Sunday, June 19, 2016

On Fathers Day, memories of the very best man I ever knew

Fathers Day 1987. My dad was five years younger then than I am now. From the June 21, 1987, Greeley (Colo.) Tribune.

***

Fathers and sons.

Fathers Day
The image conjures up a picture of an America long past, a Norman Rockwell painting of Dad teaching his boy how to play baseball. or how to build a model airplane, or how to catch a fish.

It's an American dream a lot of kids can only wish they lived, especially in an era in which ever-increasing numbers of children grow up in single-parent homes.

Some kids never know their fathers. To others, Dad is a weekend warrior. Dad means trips to the zoo, or to the ballgame, or to the circus. He's not an everyday figure who helps guide them as they stretch toward adulthood and maturity.

We live in an  increasingly matriarchal society. It's a fact that stems from the burgeoning numbers of unwed mothers and a divorce rate that reached epidemic proportions a long time ago.

Fathers are an endangered species, which is why honoring the good ones only one day out of the year seems somehow inadequate.

I never knew my biological father. All he gave me were his genes before skipping out on my mother, my sister and me when I was 2 years old.. The only thing I have to know him by is a wedding picture. It tells me I got his looks, something I've always considered a dubious gift at best.

1962
For four years, long before it was fashionable, I was part of a single-parent household. I spent my days in a pre-school before the days of day care centers.

Then, when I was 6, my mother remarried. For 31 years since then, my stepfather has been the only father I've ever known. He and my mother raised me, did their best to give me good values and helped me deal with life's disappointments.

When I was younger, I used to fantasize about my biological father. I used to dream of adventures he must be having. I thought someday he would come back to see his son. I thought we would be pirates together.

Somewhere along the line I realized he wasn't a figure to be romanticized. He was just a guy who couldn't cope with the responsibilities of day-to-day life and decided to duck out on them.

In every sense of the word but one, the man who raised me is my father. 

He taught me to play sports. He took me places. He helped educate me. Most important, though, he taught me the value of family.

Lots of men live their lives for themselves. The buy big, flashy cars. They were expensive suits. They put themselves first, and their wives and children get what's left.

Before he married my mother, my dad played in bowling leagues and on baseball teams. He played golf with his friends.

Father and sons, 2006
Once he became a family man, though, all that ended. He dropped everything and didn't include his wife and children. He almost had to be forced to spend money on himself. He never bought a new car. He never wore a tailored suit.
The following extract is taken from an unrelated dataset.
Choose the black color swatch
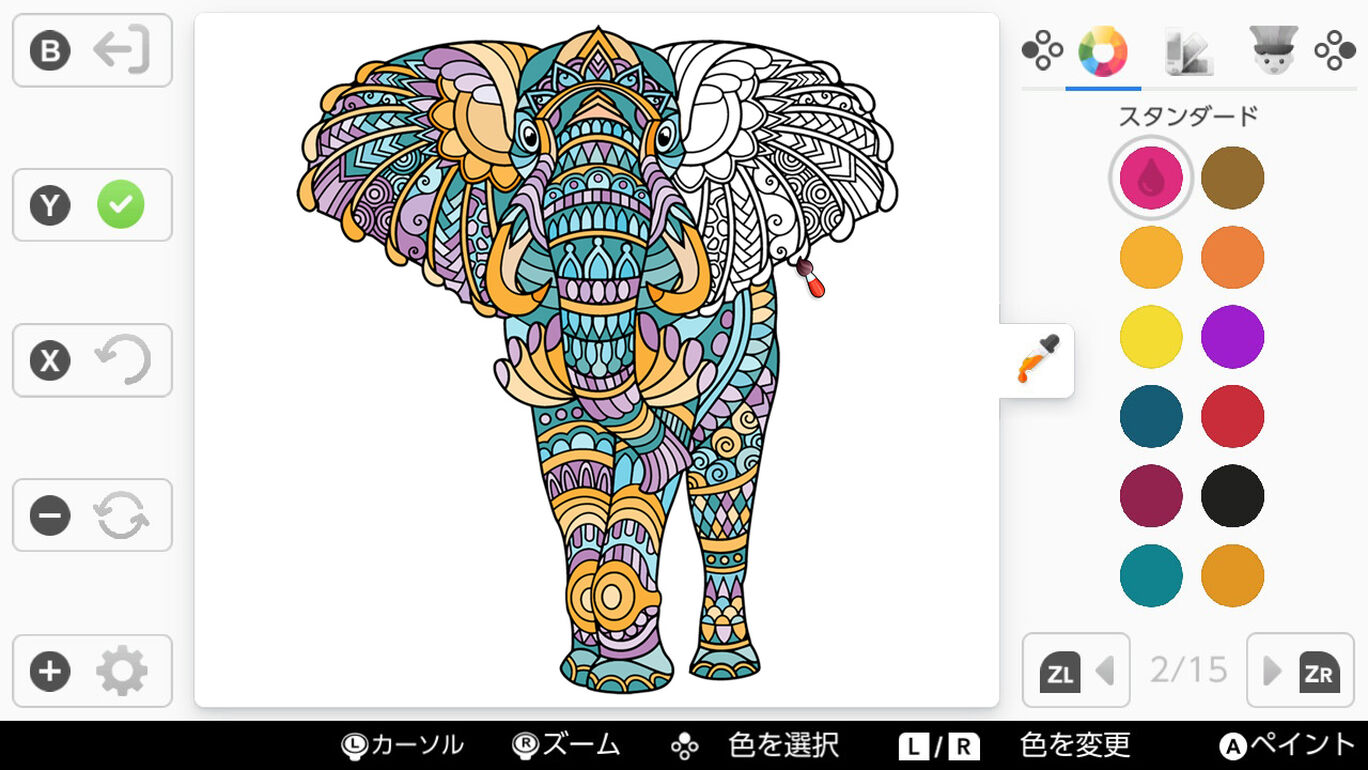click(x=1232, y=496)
His golf clubs gathered dust in the basement until I took them out and played two or three times when I was 19. The last time I used them, I left his 7-iron on a fairway somewhere.
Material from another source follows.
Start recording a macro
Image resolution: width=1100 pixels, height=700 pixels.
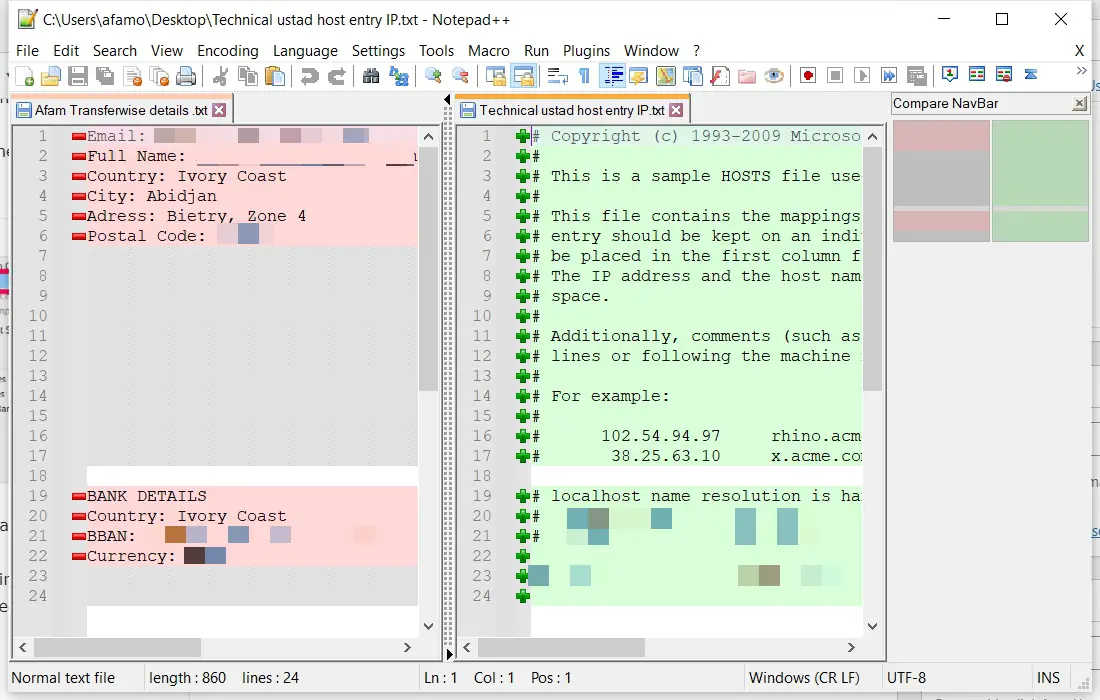tap(808, 74)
I seriously doubt he's ever noticed it was gone. Once I lost interest and stopped using the clubs, they started catching dust again.

I have always been thankful my father was born too soon to be part of the "Me Generation." He has always put his family first. Any time any of us have ever needed him, he has been there.
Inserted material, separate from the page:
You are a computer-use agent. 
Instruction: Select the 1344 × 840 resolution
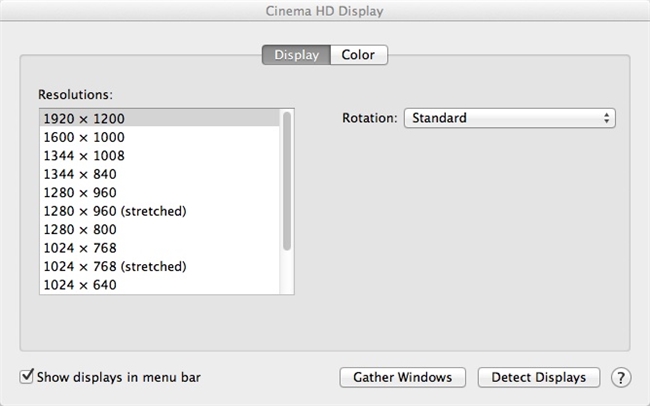(80, 174)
My father always wanted to write. His closest friend in college was a man who has become one of the top writers in the country. He has had books on the New York Times best-seller list and he was nominated for an Academy Award for a screenplay he wrote.

He told me my dad could have been a great writer.

He never had the chance, though. When you marry into an instant family and then add three more kids of your own, you can't play the starving writer. You've got to have paychecks coming in regularly.

I think he takes pride in the fact that one of his five children makes a living with words. Every time I write about any subject, I honor him. This is the first time I have ever written about him.

I don't have any children of my own. If I'm ever fortunate enough to be a father, I hope I can be half as good to my children as he has been to me.

A lot of kids say their dads are their heroes when they're growing up. Some of them outgrow it.

I didn't. I'm 37 years old, and my father, Norman Rappaport, is still the finest man I've ever known.

Happy Fathers Day, Dad, to you and to all of the other fathers who put their families ahead of themselves,

***

Of course that was a long time ago. Five and a half years later and a thousand miles from Greeley, I became a father and my Dad became a grandfather. He lived long enough to see both of my children graduate from college, and he saw my daughter Pauline qualify for the Foreign Service and attended her wedding in August 2006 in Pasadena, California.

He died in March 2008, six months before his first great-grandchild would be born. It saddens me that he never had the chance to know my grandchildren -- Madison, Lexington and Albanie -- but then none of us live forever. Madison will be 8 this September and if she has her first child at the same age her mother had her, I would have to live into my late 80s.

He and I have been different sorts of fathers to our children, but I don't say that to downgrade him or puff myself up in any way. Indeed, I have been blessed by the lack of difficulties my two children have had. God only knows what my abilities as a father would have been had I had to be a dad to a child like me.